- [What is required]: Scale the records that open with the line containing "Where should I" and close with the line containing "pyautogui.click(x=1192, y=66)": write those lines out again, requests included, with every coordinate in the answers multiplied by 1.85 and rounded to whole numbers, halves up. Leave the pictures out of your answer.

* begin *

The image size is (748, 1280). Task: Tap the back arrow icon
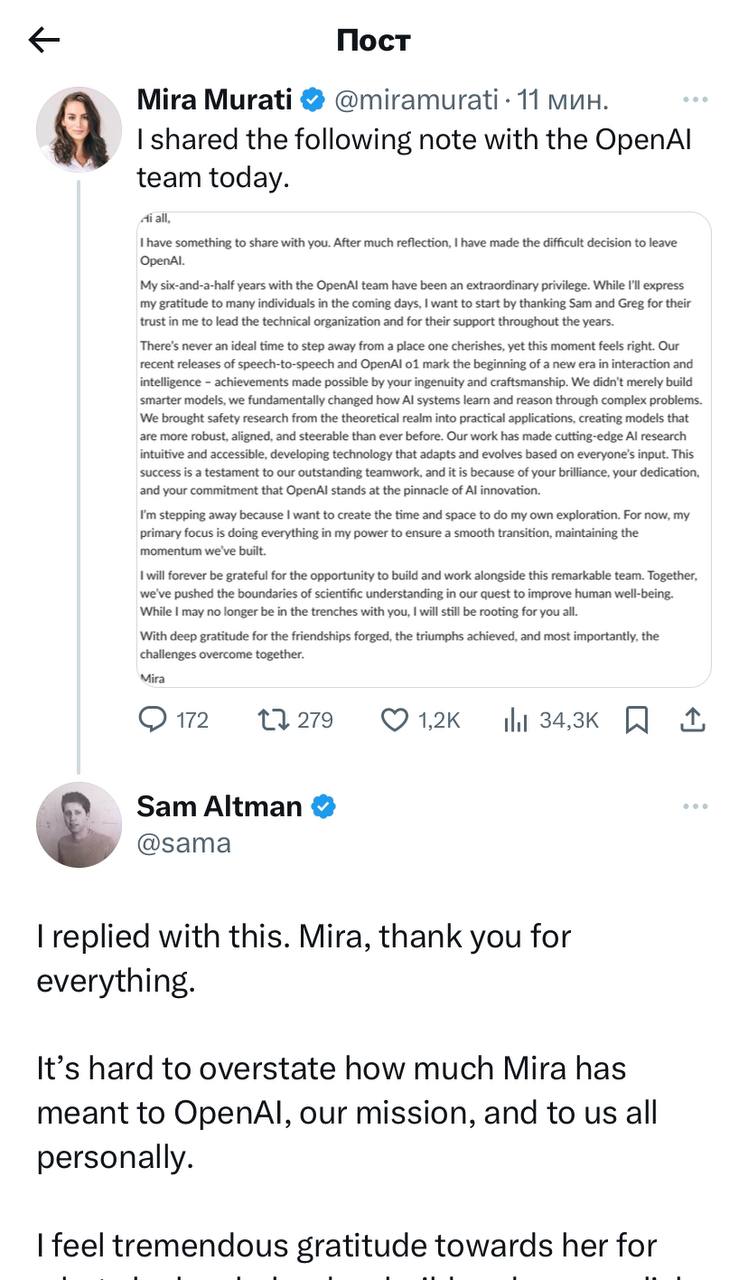[x=45, y=40]
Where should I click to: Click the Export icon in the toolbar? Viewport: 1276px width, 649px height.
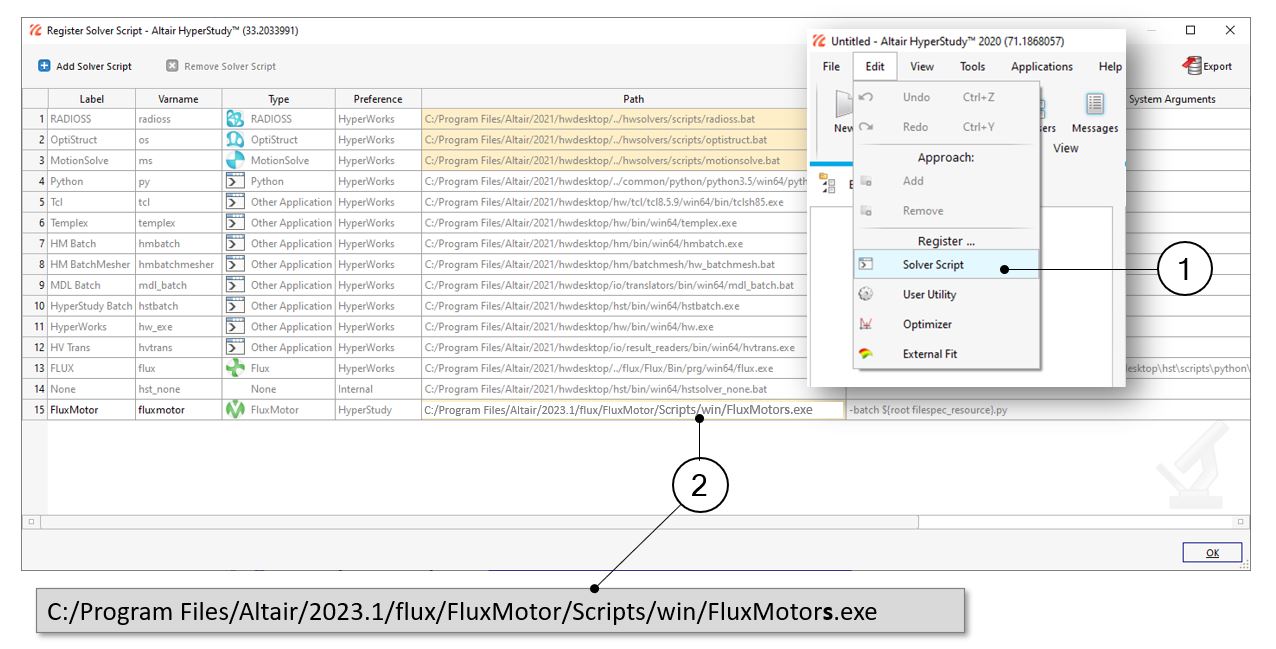pyautogui.click(x=1192, y=66)
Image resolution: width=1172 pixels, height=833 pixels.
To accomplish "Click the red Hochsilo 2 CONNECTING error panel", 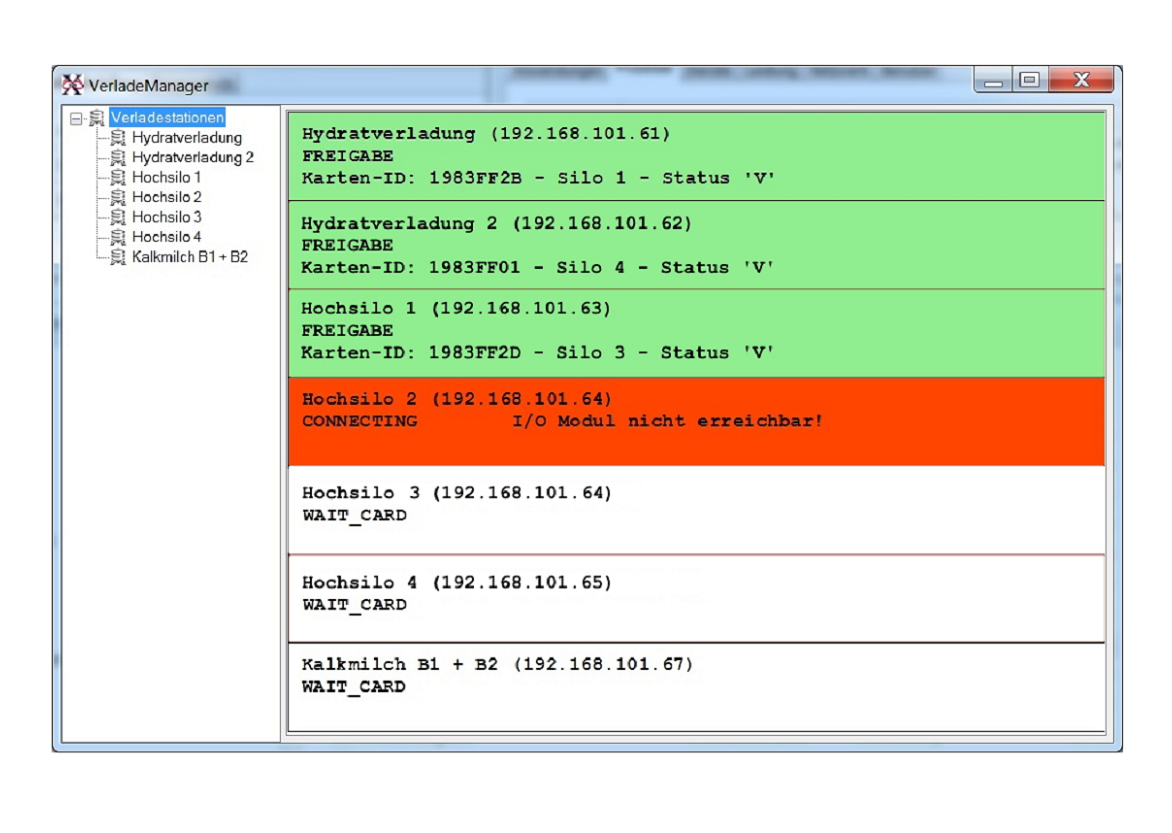I will tap(696, 421).
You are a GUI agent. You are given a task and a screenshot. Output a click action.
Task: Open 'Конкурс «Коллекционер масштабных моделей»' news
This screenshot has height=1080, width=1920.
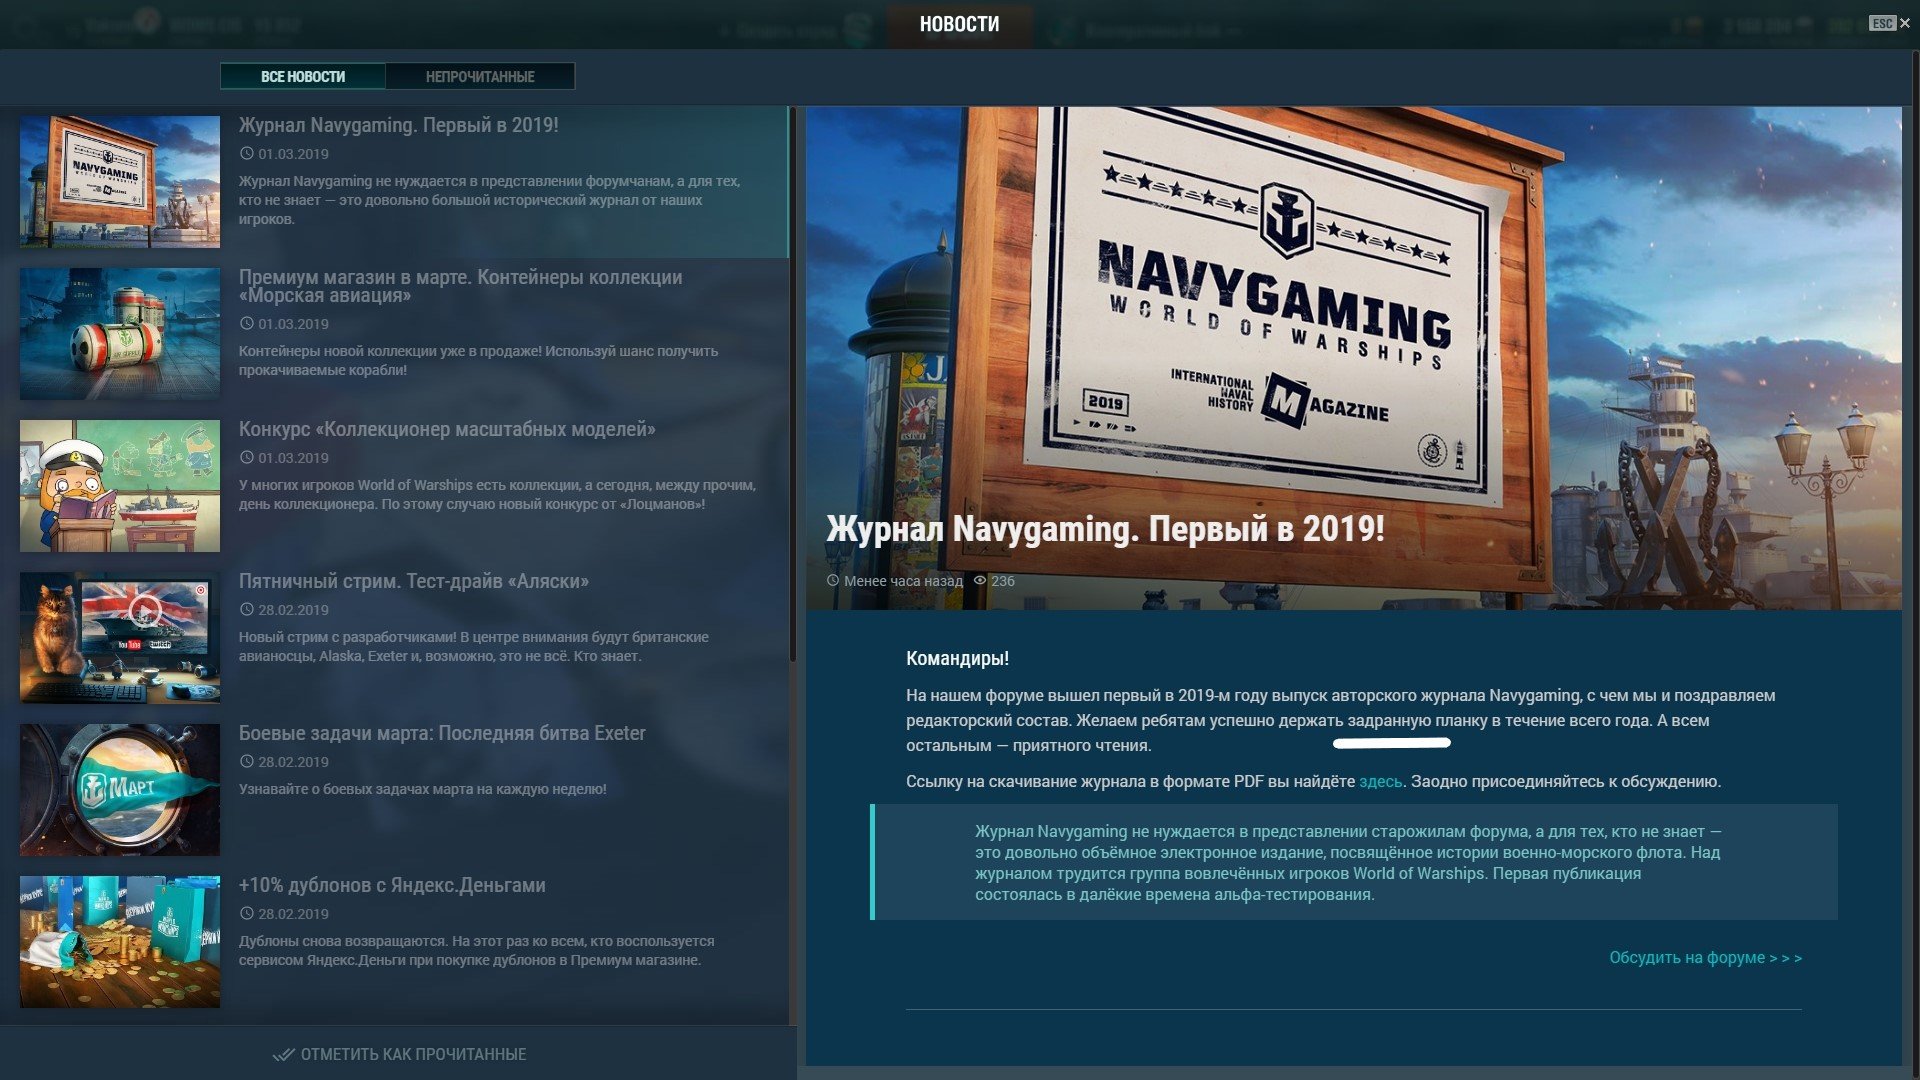click(447, 429)
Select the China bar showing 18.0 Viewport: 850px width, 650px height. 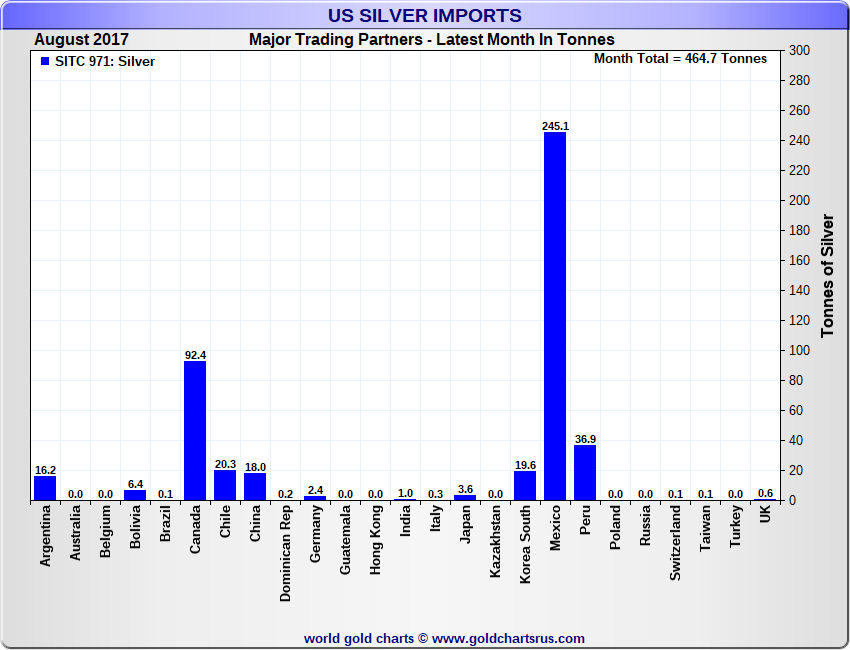255,486
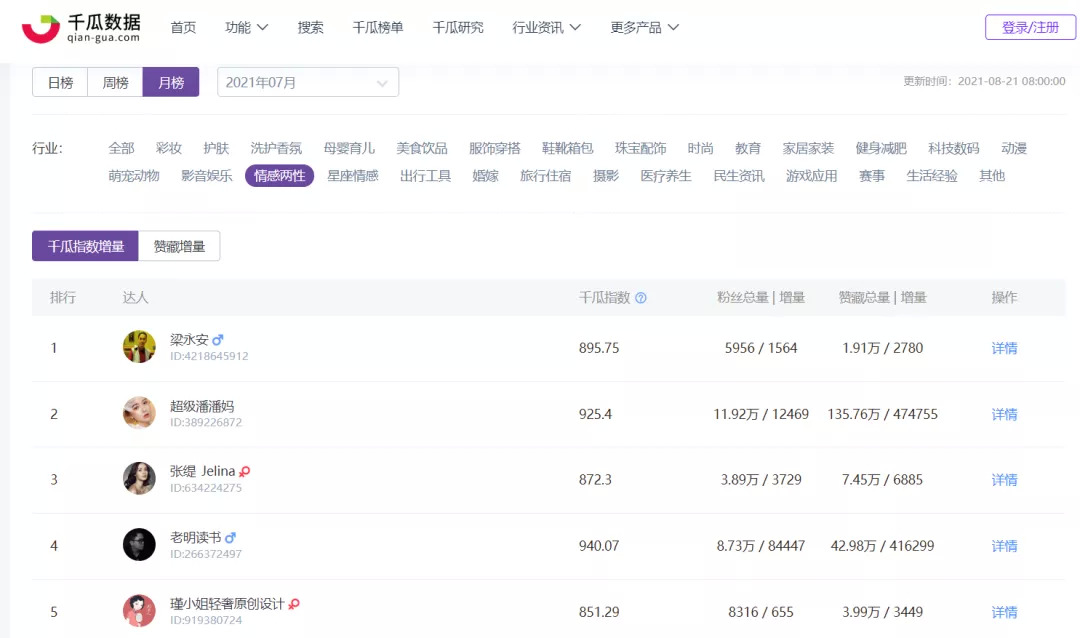Screen dimensions: 1080x638
Task: Toggle ranking to 赞藏增量
Action: (x=179, y=246)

* end *

- [Task answer]:
Where should I click to: Click the Export icon in the toolbar? Viewport: 1276px width, 649px height.
pyautogui.click(x=2205, y=122)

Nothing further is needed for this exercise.